Apparently military folks are getting breast augmentation, nose jobs, liposuction and tummy tucks, which are sometimes botched by unqualified doctors! Crabby knows the first thing she'd think of doing if sent off to a foreign land to fight a bloody war is go get elective cosmetic surgery. How 'bout you? But unfortunately, troops are ending up sidelined from duty for extended periods when they should be off doing soldiery things instead.
And via Healthbolt, always a favorite source of amusing but educational health items: A speed-dating study out of Indiana University came to this conclusion: men look for beauty in assessing potential partners, while women seek wealth and financial security. Shocking, declares Cranky Fitness, just shocking!
The study also found that women were pickier than men. While men on average wanted to see about one out of two of the women again, the women wanted to meet only a third of the men. (The article didn't say which third--lets just be tasteful and assume the top third, from the chest up.)
And now a weird, too-small-to-be-useful, but intriguing study of Poets and Suicide, brought to Cranky Fitness by PsyBlog, a thoughtful psychology blog that Crabby somehow hadn't come across before. The study (which can be found here) used a computer program to analyze the text of 300 poems written by 20 different poets, half of whom eventually committed suicide. What sort of differences did they find in their poems?

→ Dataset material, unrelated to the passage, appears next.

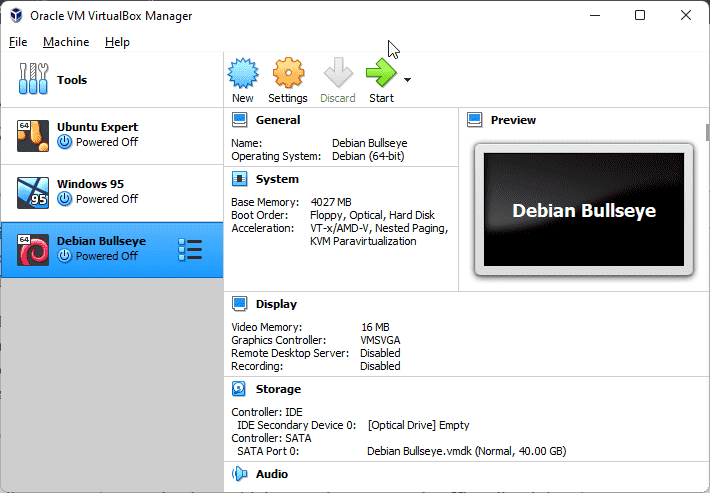Click the Ubuntu Expert VM icon
The height and width of the screenshot is (493, 710).
point(33,135)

Suicidal poets were not more likely to use words associated with negative emotions or mention death than the non-suicidal poets. However, they were more likely to use the first-person singular (I, me, my) than non-suicidal poets. And suicidal poets focused on sex more than non-suicidal poets.
So: "There once was a man from Nantucket..." was simply a cry for help? (Note: Crabby did not even realize there was a non-obscene version of this limerick, but apparently it all started off quite innocently!)

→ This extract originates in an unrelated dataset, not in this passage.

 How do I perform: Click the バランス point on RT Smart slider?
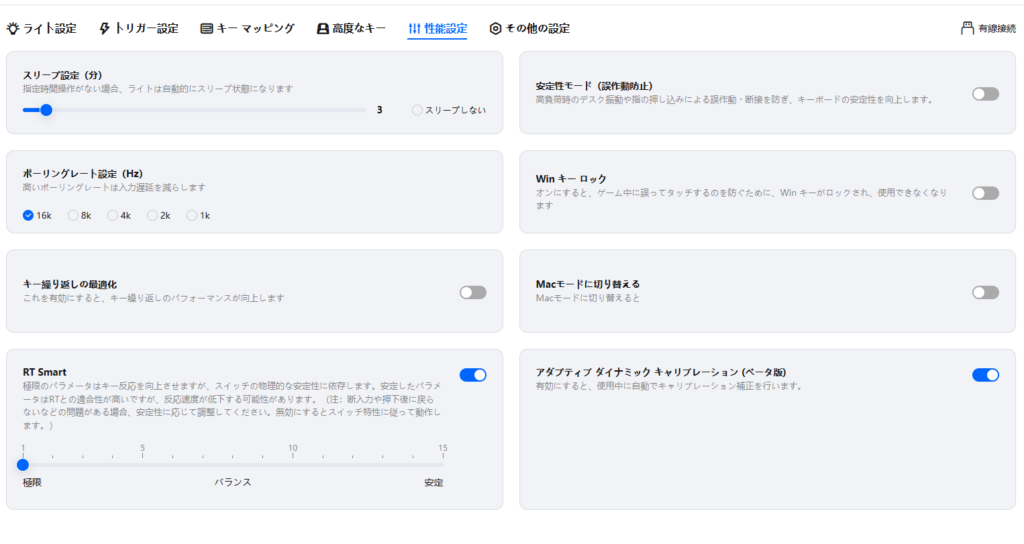coord(232,464)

Now we make the leap from Surgery, Sex, and Death... to Fitness! But at least it's not Boring Old Normal Fitness.
So Kelly from Fitness Fixation, whom Crabby already adores, wrote a very funny post recently about blogging and swearing. (Her Mom even pipes up in the Comments; it's really cute). However, Crabby couldn't quite figure out how to sell that as health-related. But it turns out Kelly has another great post over at That'sfit in which she tells us How to Get Fit by Slinging Your Beloved Family Members Around Like Human Barbells! Now THAT is fitness related, so we're good! (And actually, the post contains some really smart ideas about exercising with your kids).
But here's where it starts to get weirder, because, well, Crabby doesn't have any kids so she was googling around looking for instructions on how to use one's pets as barbells. (Not for real! Just to find a funny picture, she swears).
Alas, no funny (free) pictures, but she did find some weird animal exercise stuff! She'll spare you the rest of them but she'll leave you with this bit of strangeness: (Warning: you may want to Turn Down Your Sound because this contains annoying music).
Crabby has NO idea what to make of that.
Anyway, she hopes you all have a great weekend! Crabby may stop by the blog and post something inconsequential, or she may go outside instead and play in the sunshine!
UPDATE: Well, Crabby was playing in the sunshine, but she returned home from her exciting adventures to discover her Feed was Suddenly Invalid! Crabby needs to feel Validated as much and as often as possible--so to be told that she now has Zero subscribers was a bit of a shock. She's going to Monkey Around with this post and see if perhaps the embedded YouTube video destroyed her feed, since that's the only thing unusual about it. She'll replace it with a link and see if that helps.